_What the task asks:_ Can the lines below, from the one that holds "The height and width of the screenshot is (827, 1222)." to the very end, be echoed exactly, with both ends included and no pictures?

(Stored items)
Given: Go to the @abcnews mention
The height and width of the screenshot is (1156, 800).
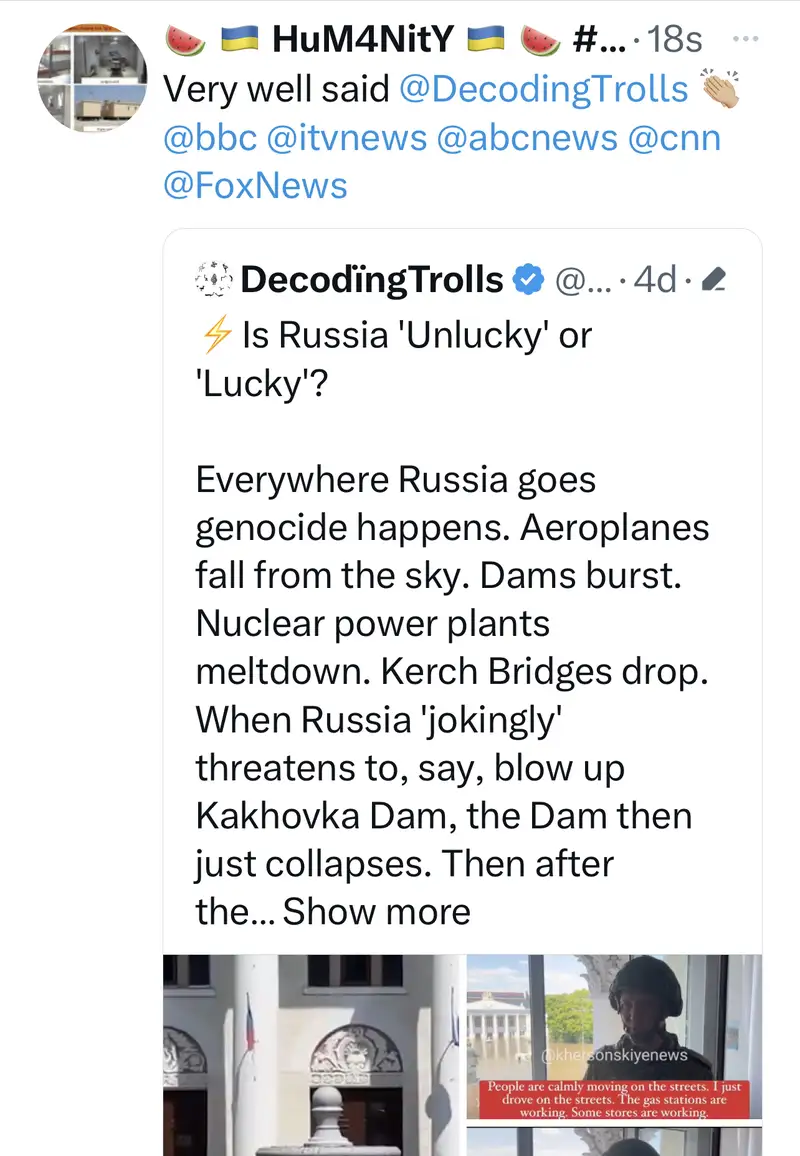Looking at the screenshot, I should [527, 137].
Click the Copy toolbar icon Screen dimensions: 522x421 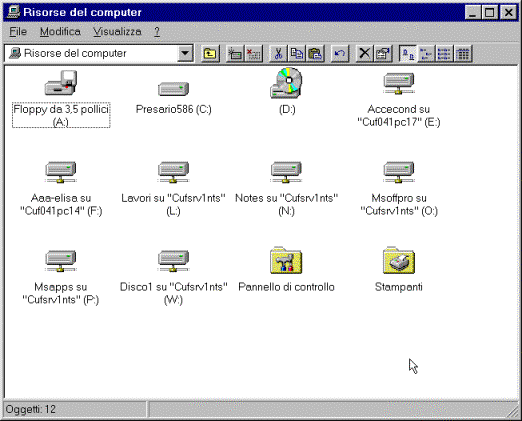pyautogui.click(x=297, y=53)
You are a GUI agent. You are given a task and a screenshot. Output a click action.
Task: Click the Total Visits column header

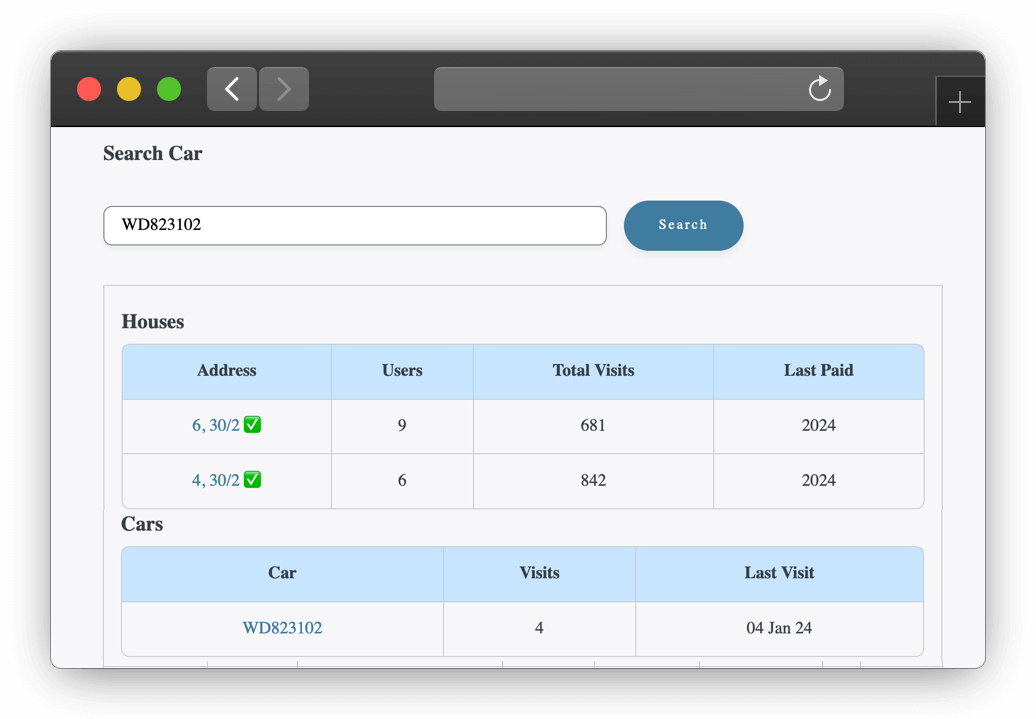(x=593, y=370)
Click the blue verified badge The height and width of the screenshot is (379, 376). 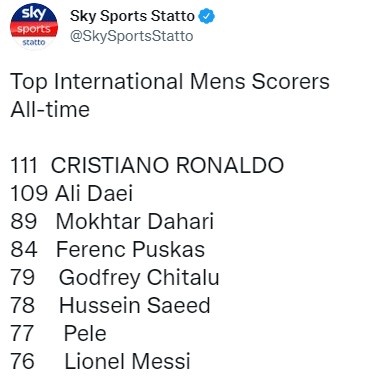point(207,16)
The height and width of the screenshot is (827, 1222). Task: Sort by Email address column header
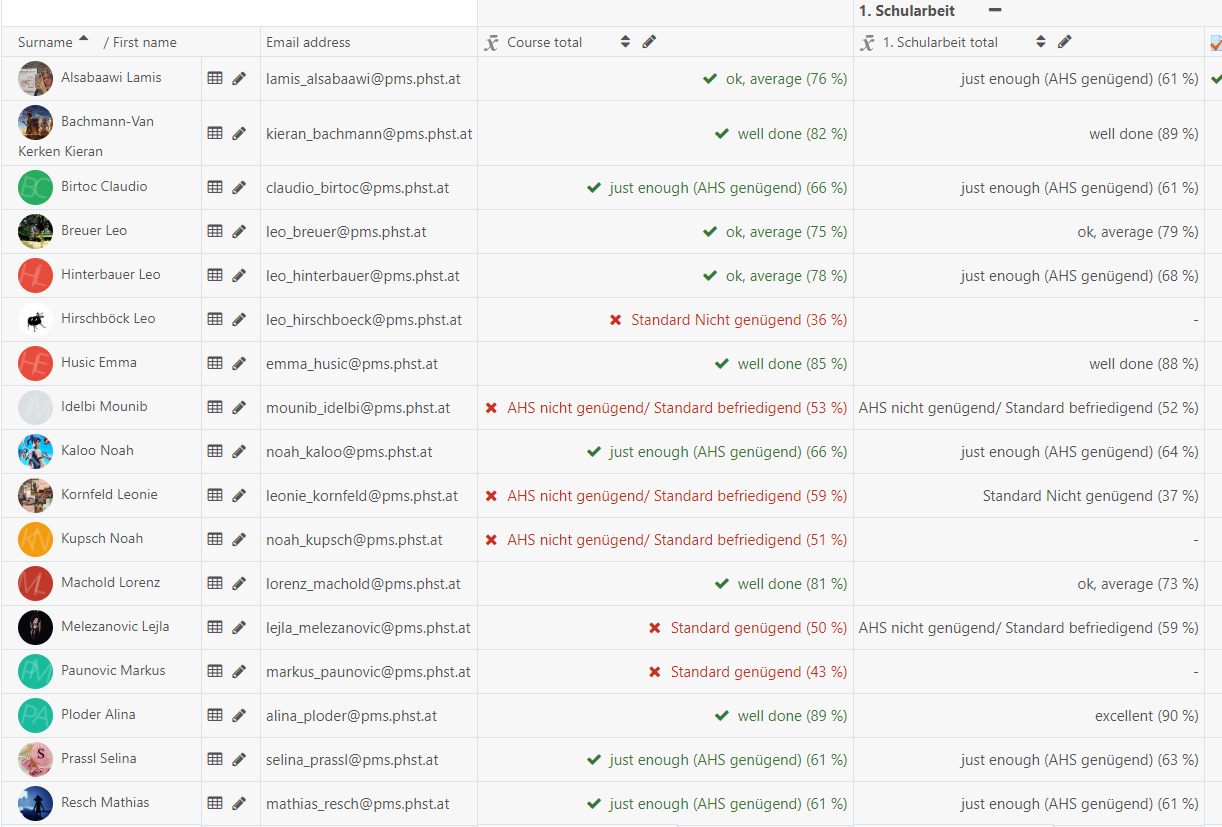(x=308, y=42)
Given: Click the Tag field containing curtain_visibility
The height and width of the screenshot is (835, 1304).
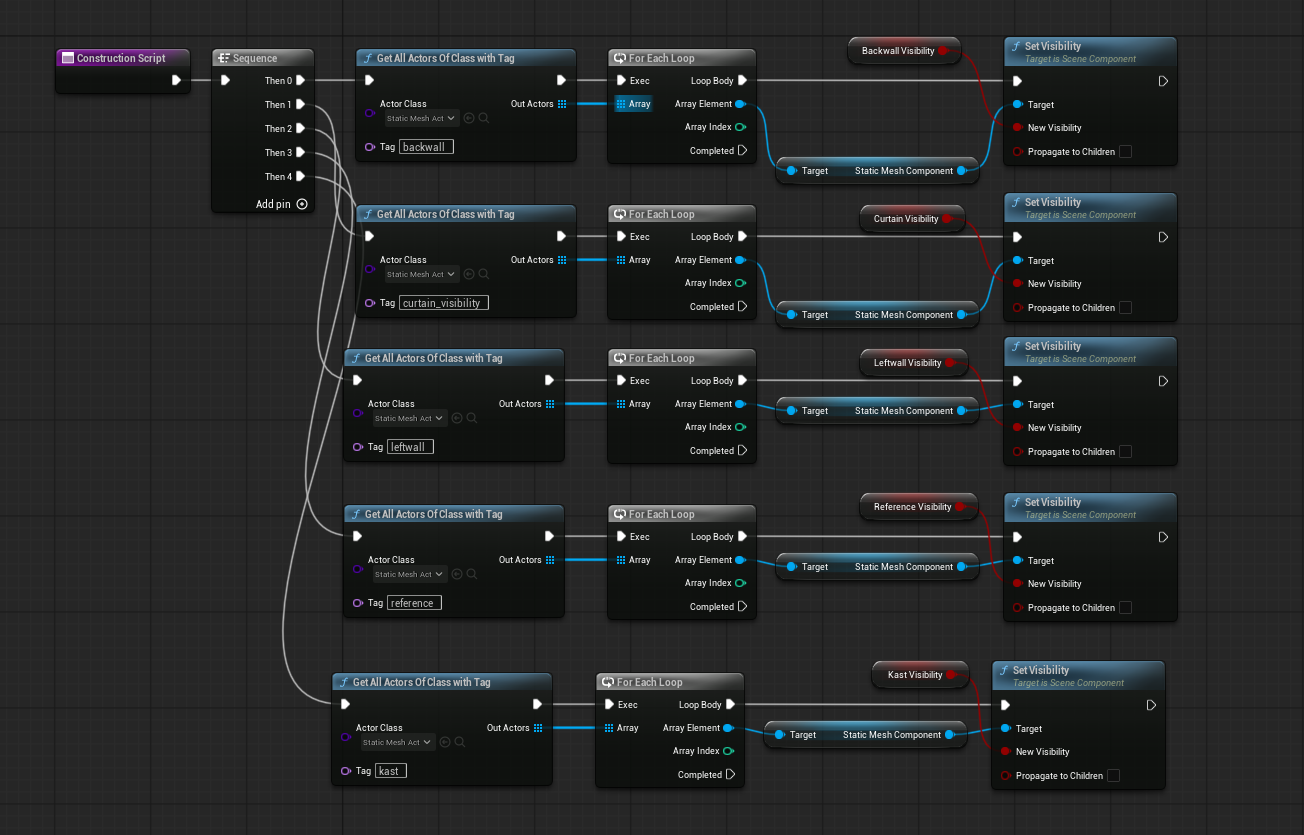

_Exercise response:_
The height and width of the screenshot is (827, 1222). Task: Sort by Email address column header
(x=308, y=42)
Given: Click the Tag field containing curtain_visibility
The height and width of the screenshot is (835, 1304).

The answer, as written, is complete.